**Given entries:**
§ §

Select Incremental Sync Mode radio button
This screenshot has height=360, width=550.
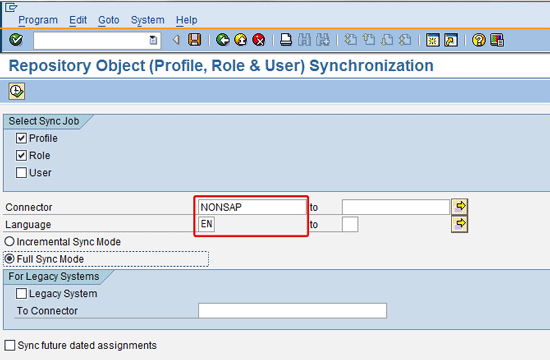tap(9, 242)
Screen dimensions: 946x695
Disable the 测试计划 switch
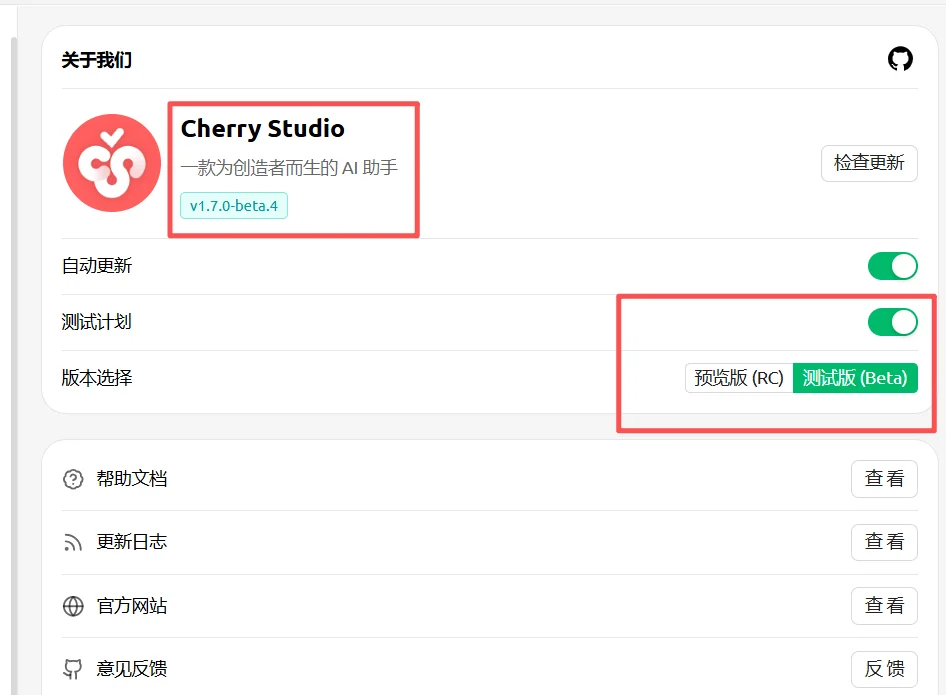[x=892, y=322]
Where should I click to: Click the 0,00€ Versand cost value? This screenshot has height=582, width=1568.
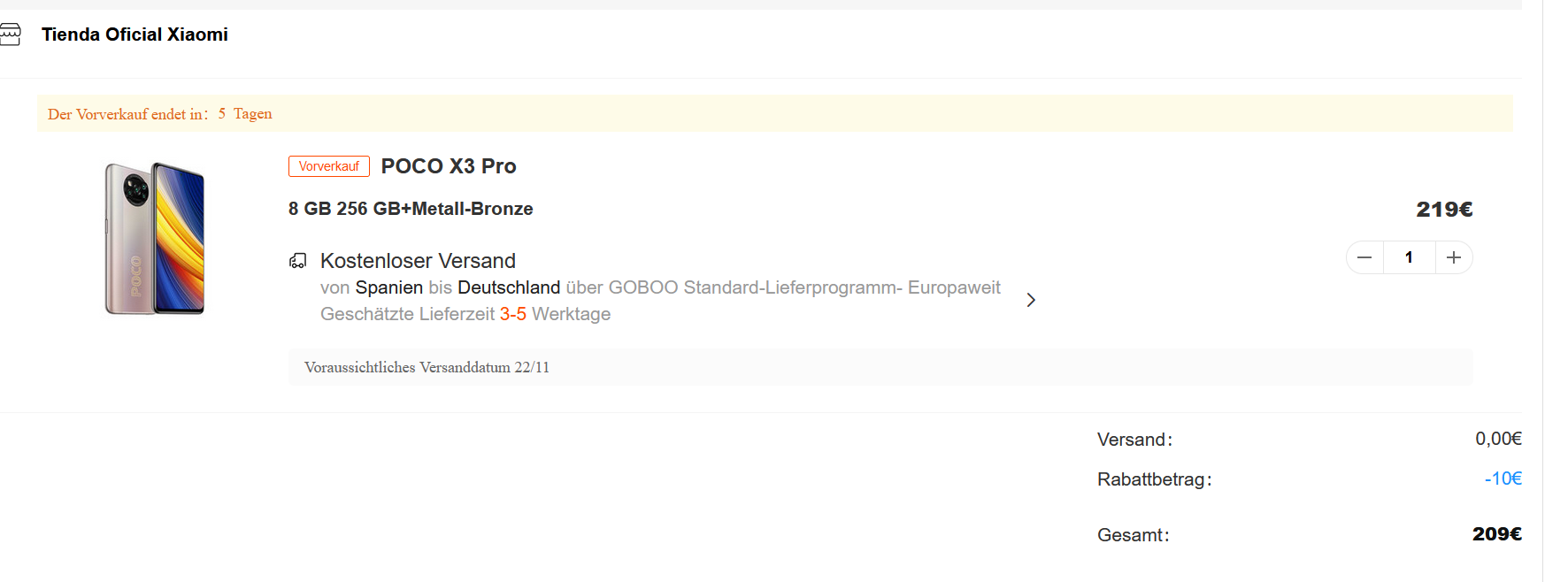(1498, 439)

§ §

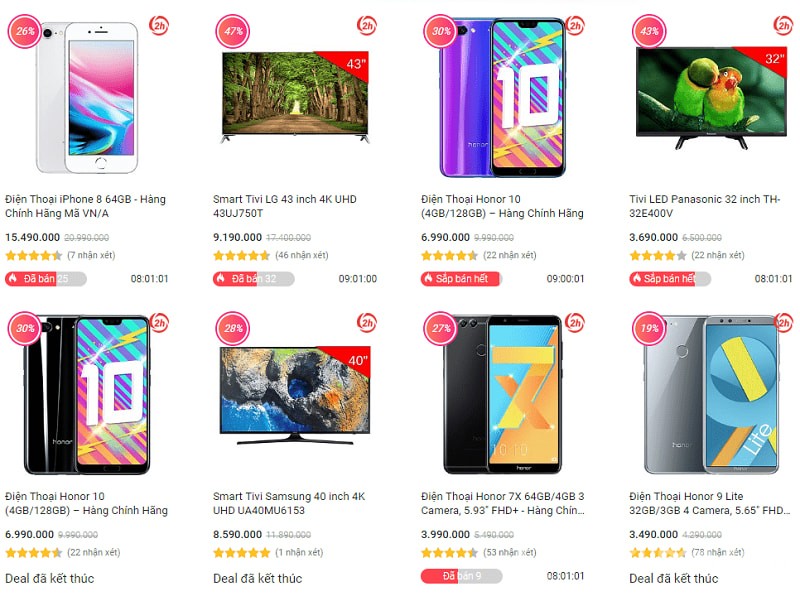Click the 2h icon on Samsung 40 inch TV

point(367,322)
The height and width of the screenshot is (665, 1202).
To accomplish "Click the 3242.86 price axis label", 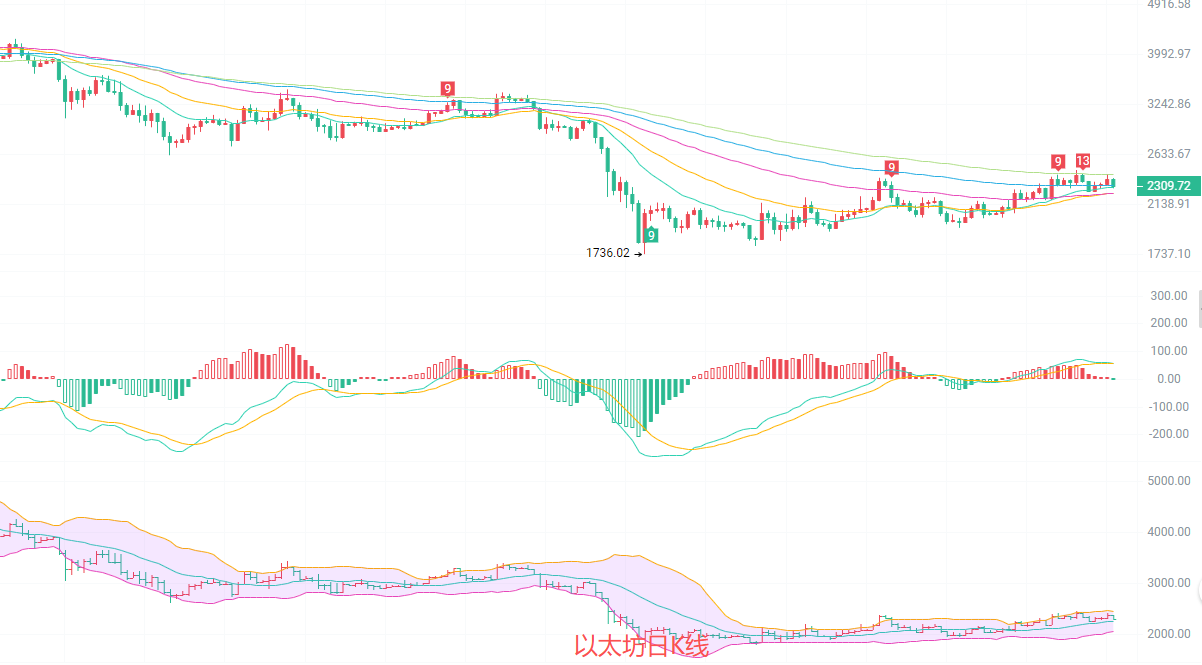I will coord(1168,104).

§ §

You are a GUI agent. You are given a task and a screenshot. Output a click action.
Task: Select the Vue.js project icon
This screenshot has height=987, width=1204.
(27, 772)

§ §

**Required action:**
Say how many lines in the records above hold "Select", and give no other text.

**Task result:**
2